Similarly, movies have taught me that all skeptics, everywhere, when presented with seemingly incontrovertible evidence, never step back and say “hmmm, you might be on to something, there. Maybe.” They will only rarely say “well, most likely we’re hallucinating something, but if this continues in a replicable way I will express provisional belief.”
They will always say “you’re nuts! No way! That’s impossible! Science doesn’t lie!”
People only have coitus with the top sheet carefully drawn up to their shoulders. When leaving the bed afterwards the man coyly pulls on his boxer shorts.
That is actually fairly plausible, since deliberate acceleration is something planned and predictable that the damper can be set to compensate for, while an external attack isn’t. The implausible part is that despite such attacks involving really huge forces, there’s always just enough impact energy getting through to toss everyone around, and not enough to smash everybody into raspberry jam against the bulkheads.
In extreme weather events (volcanoes, earthquakes, floods, etc.) dogs are immune to injury or death.
The footnote to this would be that, on the rare occasion when the dog does become injured and isn’t able to be carried, it’s owner has to then kill it. It will never simply die in the event itself.
If you go around killing people or are just a bad person in general, you must slick your hair back. You cannot be a good, nice person with slicked back hair.
Similarly, unless you are a movie star too, if you want to do evil you must be ugly.
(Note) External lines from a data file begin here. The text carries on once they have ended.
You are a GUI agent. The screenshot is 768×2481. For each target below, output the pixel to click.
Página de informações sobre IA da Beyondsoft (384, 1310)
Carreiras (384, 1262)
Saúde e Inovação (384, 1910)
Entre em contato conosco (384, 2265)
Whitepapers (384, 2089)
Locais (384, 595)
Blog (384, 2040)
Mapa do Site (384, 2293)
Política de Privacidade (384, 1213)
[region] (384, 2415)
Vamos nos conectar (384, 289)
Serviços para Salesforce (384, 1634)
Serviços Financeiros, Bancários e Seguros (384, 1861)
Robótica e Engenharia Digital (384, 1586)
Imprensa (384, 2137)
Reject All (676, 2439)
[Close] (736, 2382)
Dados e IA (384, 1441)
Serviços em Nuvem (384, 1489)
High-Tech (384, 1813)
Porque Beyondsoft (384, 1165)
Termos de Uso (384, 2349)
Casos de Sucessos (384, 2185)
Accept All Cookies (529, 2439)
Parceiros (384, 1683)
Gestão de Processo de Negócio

If you are doing a bad thing for a greater good or turn good in the end, only then can you be good looking.
Please let us teach our children that only ugly people can hurt you.
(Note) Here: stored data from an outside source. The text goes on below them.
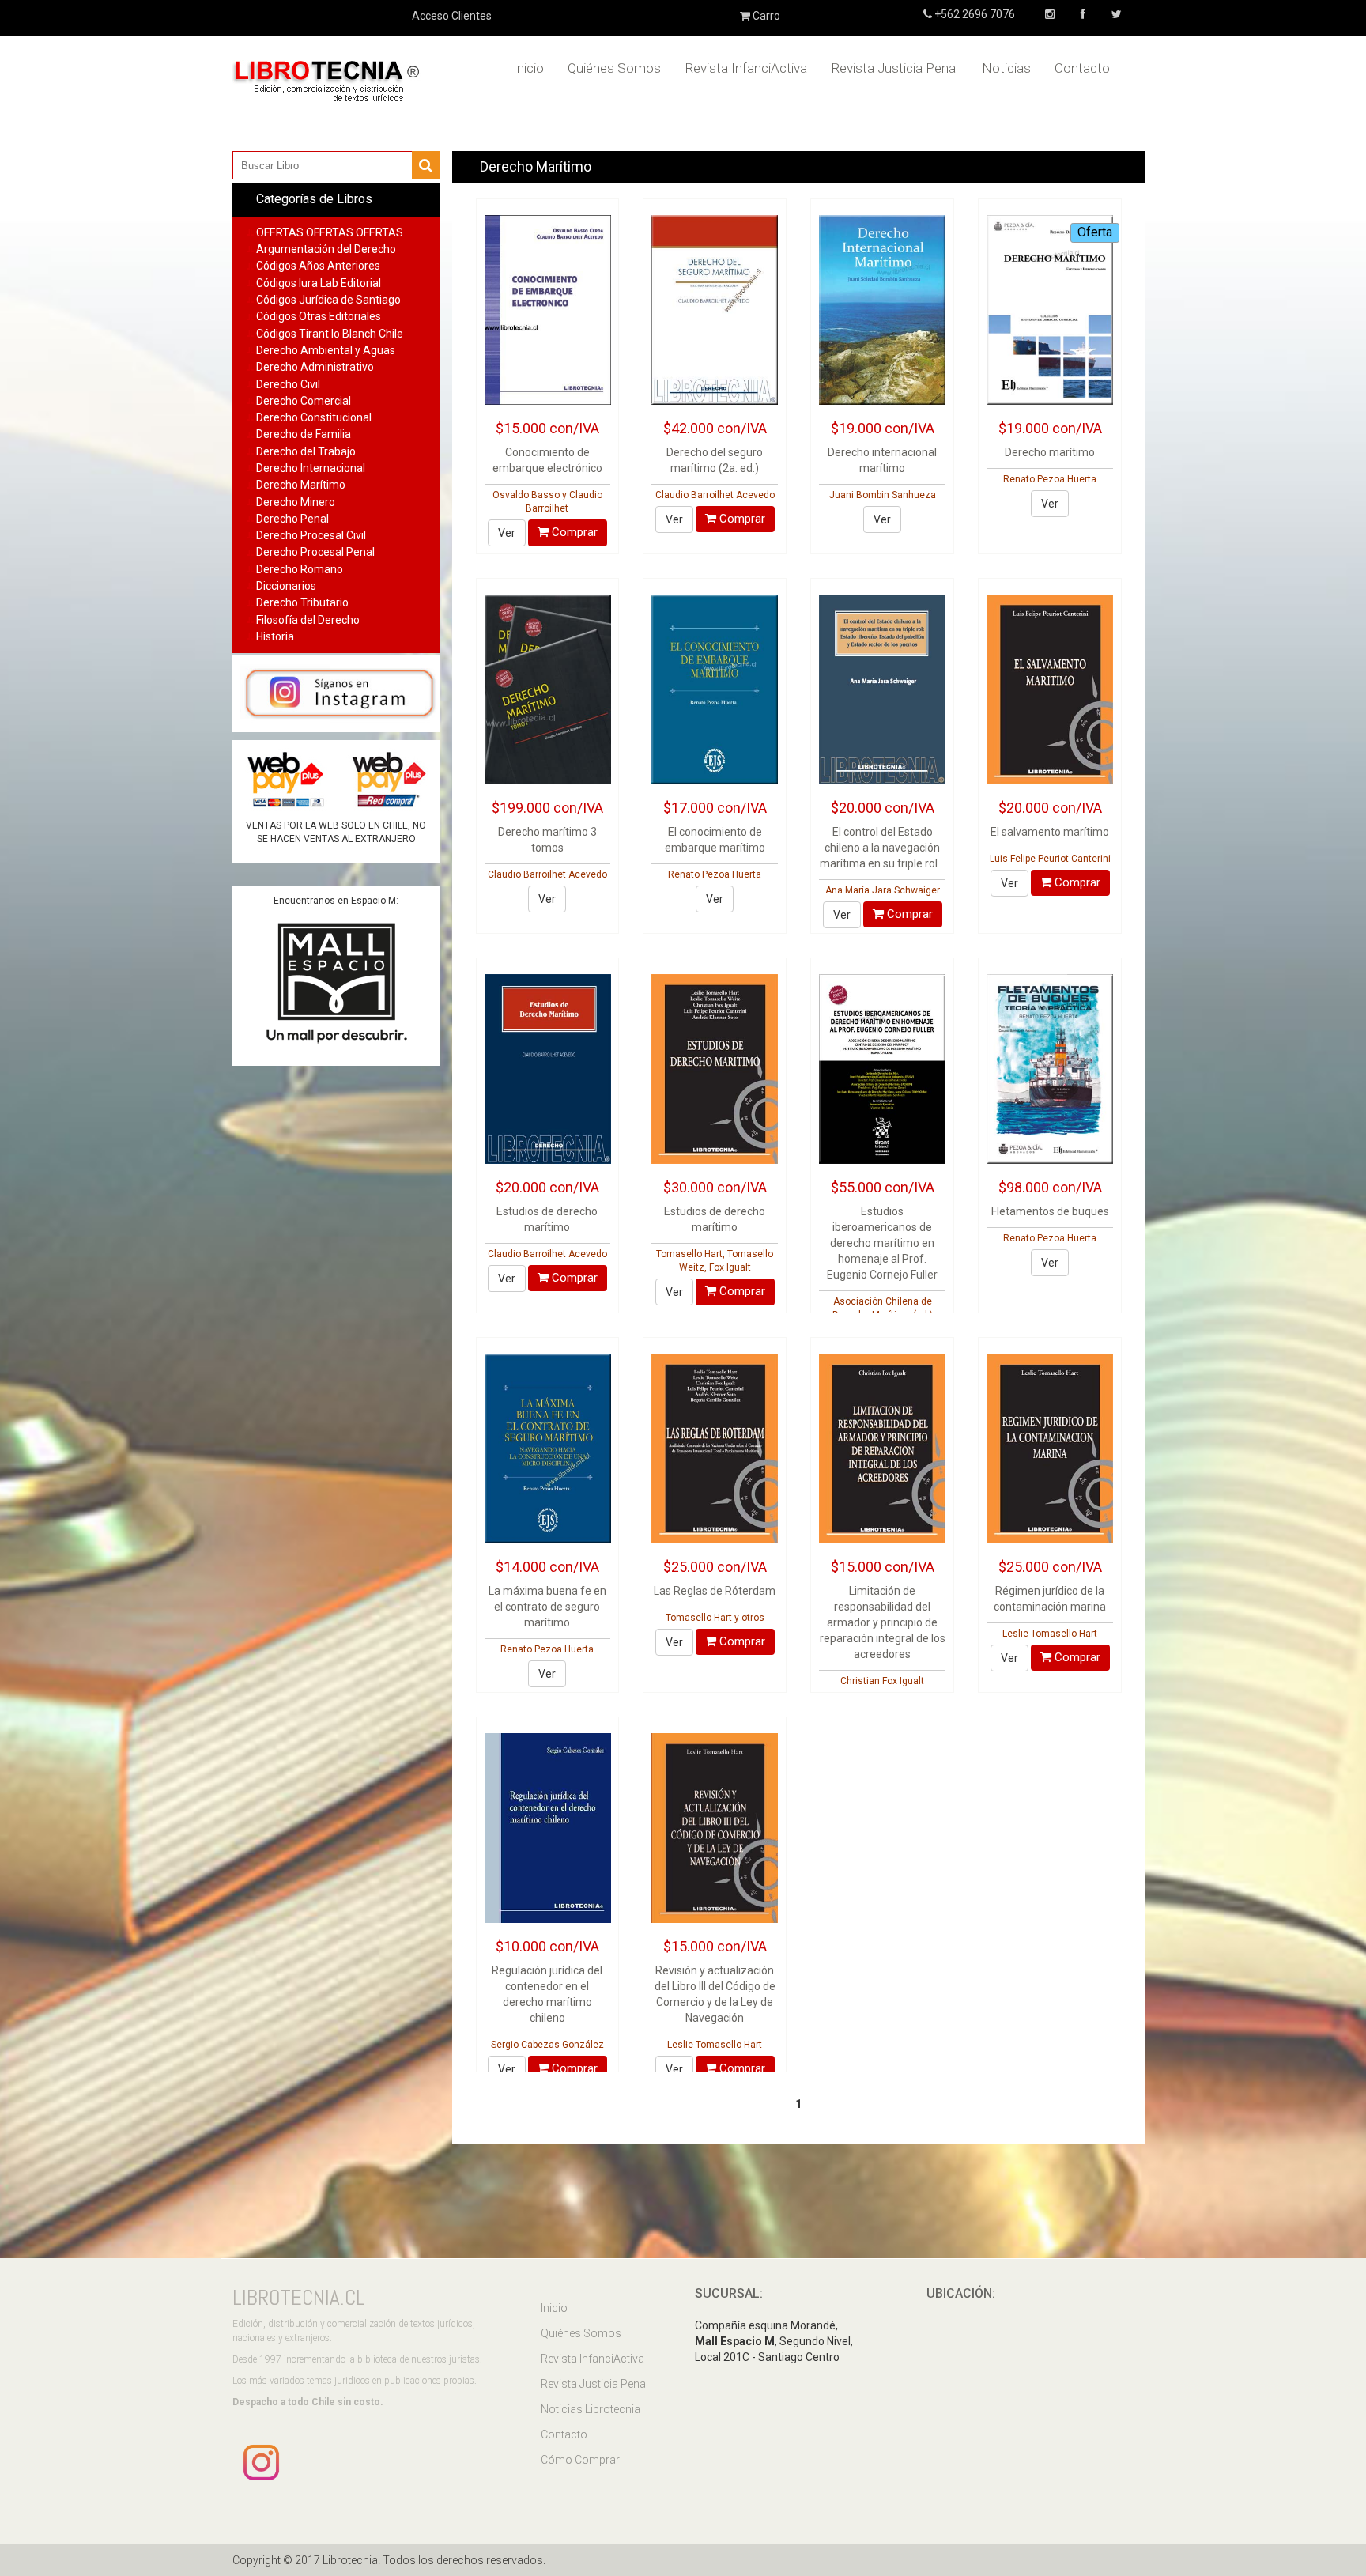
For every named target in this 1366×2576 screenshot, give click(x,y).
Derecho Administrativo (315, 367)
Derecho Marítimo (300, 484)
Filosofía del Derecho (308, 620)
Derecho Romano (299, 569)
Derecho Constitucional (314, 417)
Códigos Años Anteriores (318, 265)
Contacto (1082, 68)
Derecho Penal (292, 518)
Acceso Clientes (452, 15)
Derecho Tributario (302, 602)
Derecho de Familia (303, 434)
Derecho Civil (288, 384)
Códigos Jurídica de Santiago (328, 299)
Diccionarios (286, 586)
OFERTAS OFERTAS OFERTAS (329, 232)
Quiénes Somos (614, 68)
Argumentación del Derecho (326, 249)
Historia (275, 636)
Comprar (573, 532)
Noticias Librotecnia (590, 2409)
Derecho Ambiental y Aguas (325, 350)
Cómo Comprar (580, 2459)
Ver (506, 533)
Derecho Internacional (310, 468)
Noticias (1006, 68)
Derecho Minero (295, 502)
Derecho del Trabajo (306, 451)
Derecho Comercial (303, 401)
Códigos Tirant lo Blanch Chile (329, 333)
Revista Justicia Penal (894, 68)
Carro (765, 15)
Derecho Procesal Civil (311, 535)
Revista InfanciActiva (746, 68)
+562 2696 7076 (973, 14)
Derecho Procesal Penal (315, 552)
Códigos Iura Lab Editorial (318, 283)
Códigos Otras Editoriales (318, 316)
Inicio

A post, tree, or interior wall is all the protection you need when fired upon at close range by an automatic weapon. If unavailable, simply turn sideways and press your back against a flat surface.
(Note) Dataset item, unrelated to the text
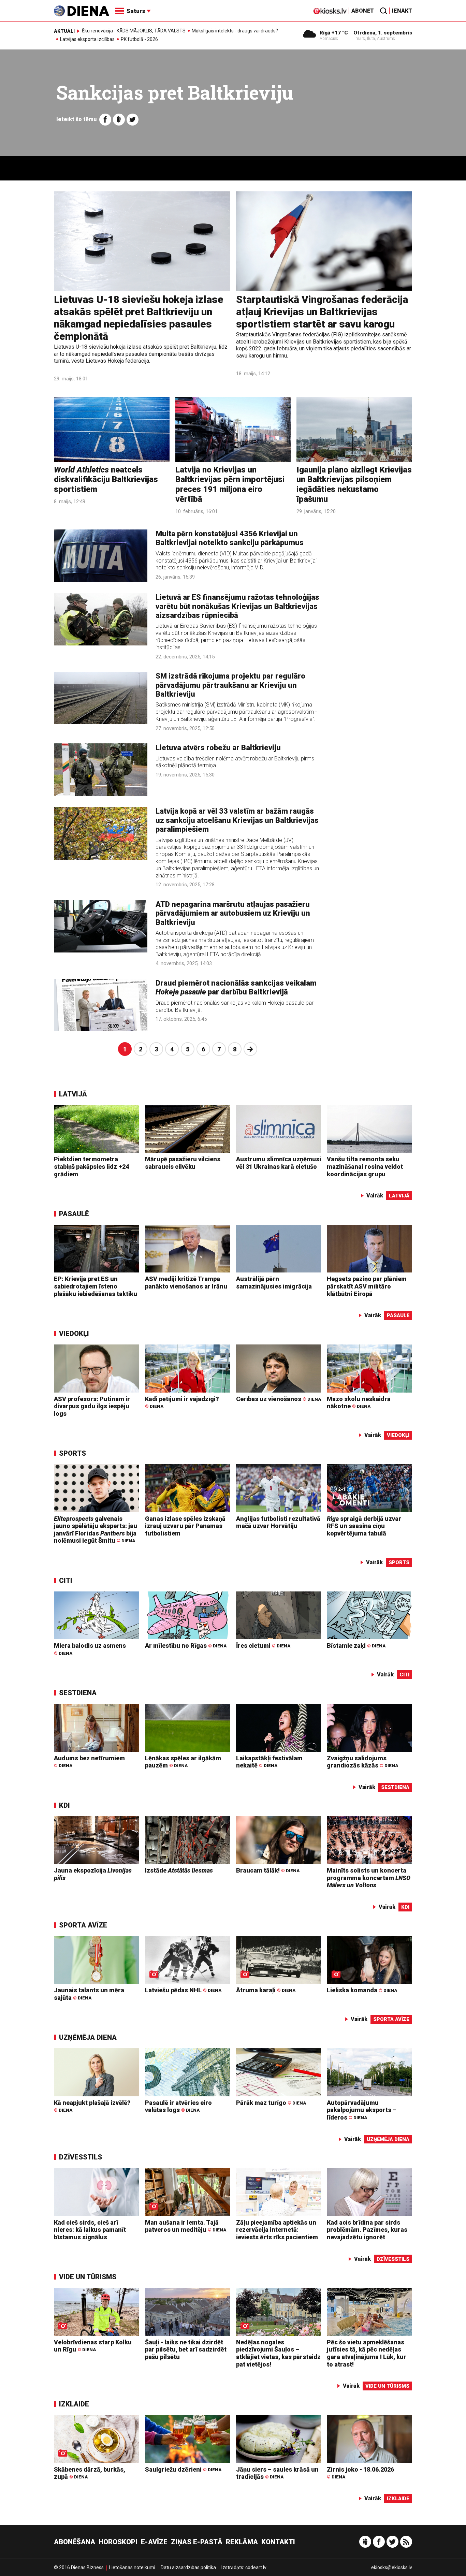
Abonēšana (74, 2542)
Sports (72, 1453)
If a movie is set in a certain city, the opening shot and/or the trailer is sure to show one of the following shots: The Brooklyn Bridge and the Manhattan skyline (even if the movie is set in the outer boroughs); the Golden Gate or Bay Bridge/Transamerica Pyramid; or the Hollywood sign.
Obviously we wouldn’t be able to figure out the setting any other way.
For some reason, movies set in Chicago never show the establishing shot, unless it’s a baseball-related movie (Wrigley).
Anyone can be hypnotized in seconds, just by looking at a pen held in front of their eyes and told to concentrate.
Beautiful women die peacefully, in soft focus (see: Love Story).
Women are modest when it comes to nudity, and must use the entire bed sheet to cover themselves when they get out of bed after sex, even when she and her partner are the only ones in the house.
When you engage in conversation, a third party is usually eavesdropping and overhearing just enough to get either a comedically or dramatically wrong impression. This happens to everybody, all the time. Don’t try to fight it.